Y‐box binding protein‐1 is a novel molecular target for tumor vessels

Mayu Takahashi 1,2, Shohei Shimajiri 3, Hiroto Izumi 1, Gen Hirano 1, Eiji Kashiwagi 1, Yoshihiro Yasuniwa 1, Ying Wu 1, Bin Han 1, Masaki Akiyama 1, Shigeru Nishizawa 2, Yasuyuki Sasaguri 3, Kimitoshi Kohno 1,
PMCID: PMC11159253  PMID: 20398058

Abstract

Y‐box binding protein‐1 (YB‐1) is a member of the cold shock protein family and functions in transcription and translation. Many reports indicate that YB‐1 is highly expressed in tumor cells and is a marker for tumor aggressiveness and clinical prognosis. Here, we show clear evidence that YB‐1 is expressed in the angiogenic endothelial cells of various tumors, such as glioblastoma, esophageal cancer, gastric cancer, colon cancer, and lung cancer, as well as in tumor cells. YB‐1 was highly expressed in glomeruloid microvascular endothelial cells of brain tumors and microvessels in the desmoplastic region around multiple solid tumors. On the other hand, no or low YB‐1 expression was observed in normal angiogenic endothelial cells from fetal kidney, newborn lung, and placenta. The endothelial cells in inflammatory regions of granulomas were also weakly labeled. Knockdown of YB‐1 expression by small‐interfering RNA induced G1 cell cycle arrest and inhibited the growth of human umbilical vein endothelial cells stimulated by growth factors. Taken together, YB‐1 plays an important role in the growth of not only tumor cells but also tumor‐associated endothelial cells, suggesting that YB‐1 is a promising target for cancer therapy. (Cancer Sci 2010)

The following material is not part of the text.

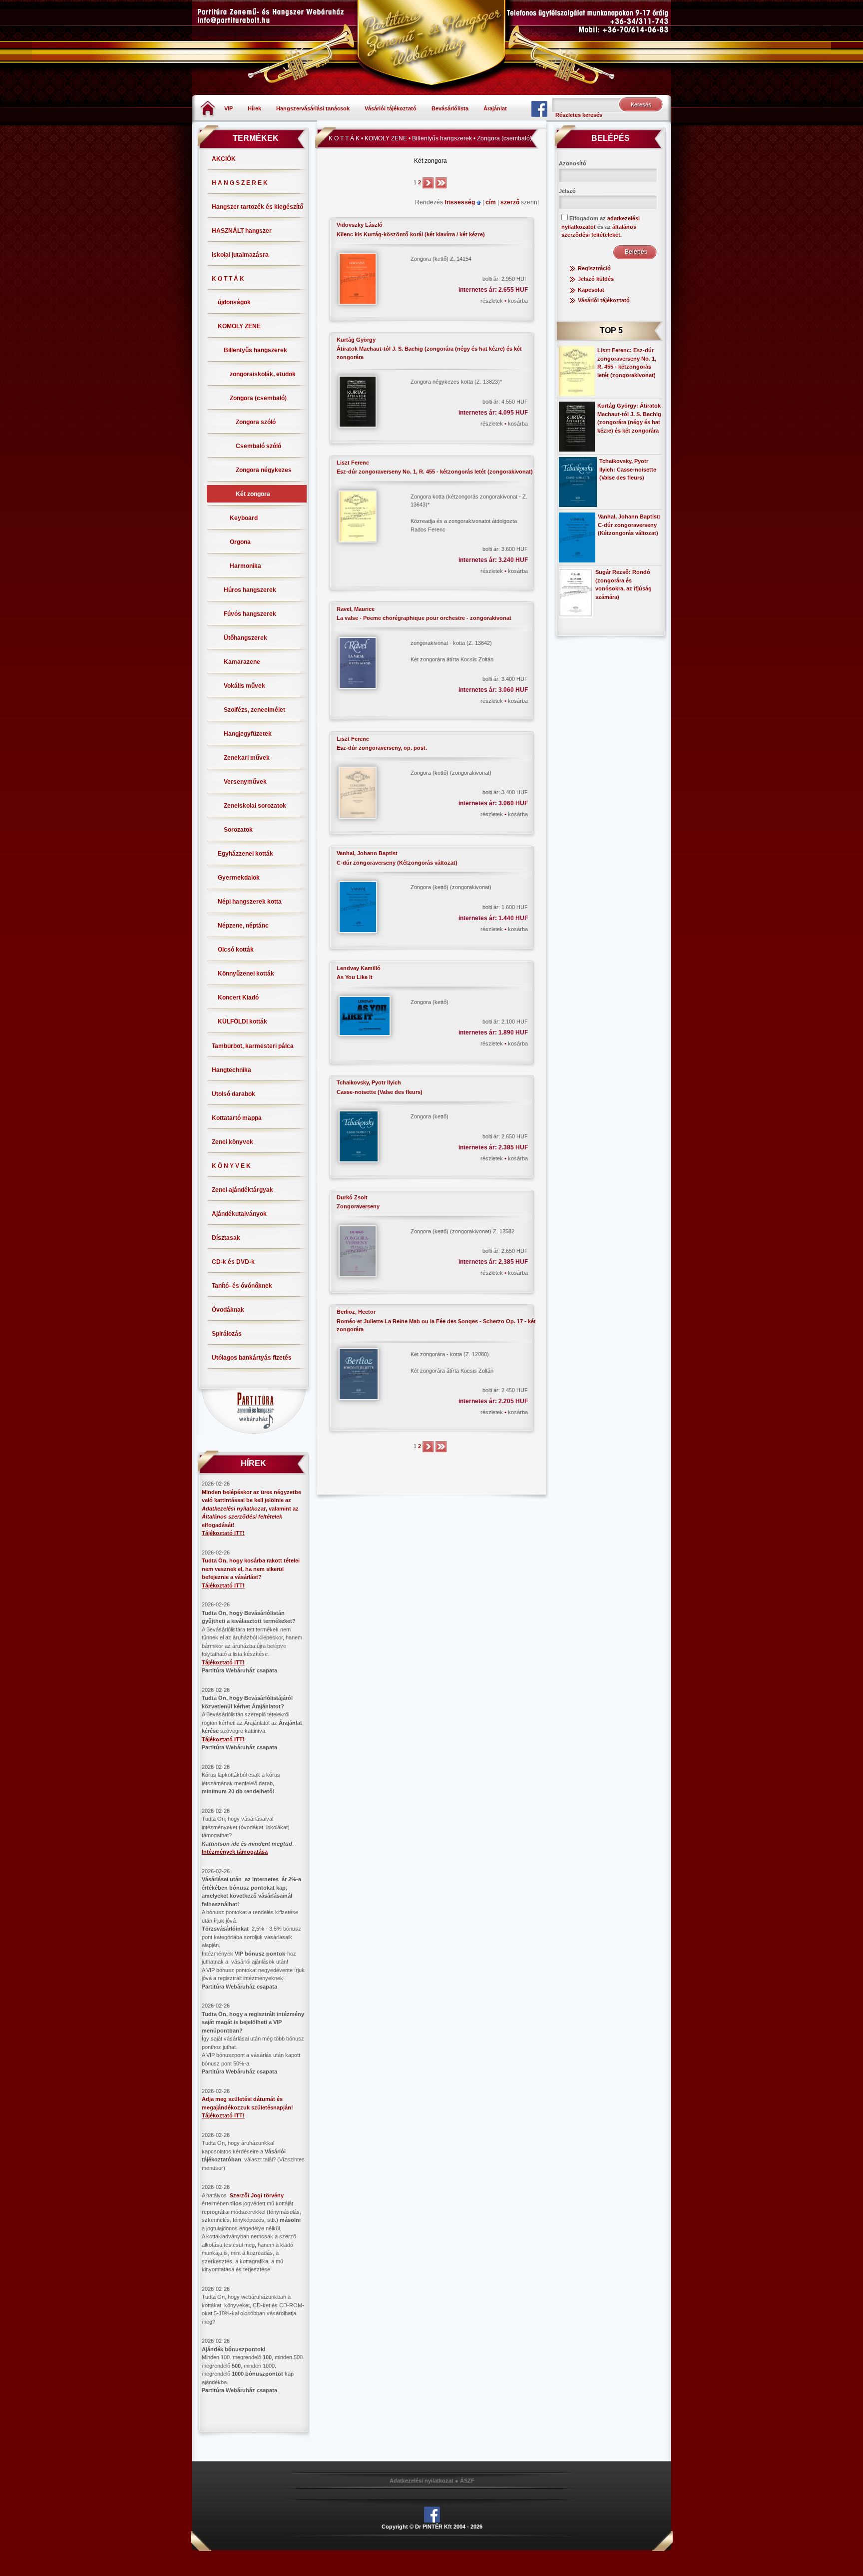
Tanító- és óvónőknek (242, 1285)
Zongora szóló (256, 422)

Tumors require a vascular supply for their rapid growth indicating that targeted disruption of tumor angiogenesis is a promising strategy for cancer therapy.( 1 , 2 ) VEGF plays a critical role in tumor angiogenesis, and blockage of the VEGF pathway inhibits tumor growth.( 3 ) Anti‐angiogenic therapy combined with standard chemotherapy improved the overall survival of cancer patients.( 4 ) However, anti‐angiogenic therapy alone did not provide a significantly improved outcome, suggesting that biological processes other than angiogenesis are involved in tumor growth. Several groups have identified specific markers in tumor‐associated endothelial cells.( 5 , 6 )

YB‐1 is involved in the proliferation and drug resistance of cancer cells.( 7 , 8 , 9 , 10 , 11 ) YB‐1 is highly expressed in various tumors and its expression is closely correlated with an unfavorable clinical outcome.( 8 , 12 , 13 )

Here, we provide the first evidence that YB‐1 is significantly expressed in tumor‐associated endothelial cells and is also involved in their growth. However, no or low YB‐1 expression was observed in angiogenesis associated with inflammation or normal physiological processes.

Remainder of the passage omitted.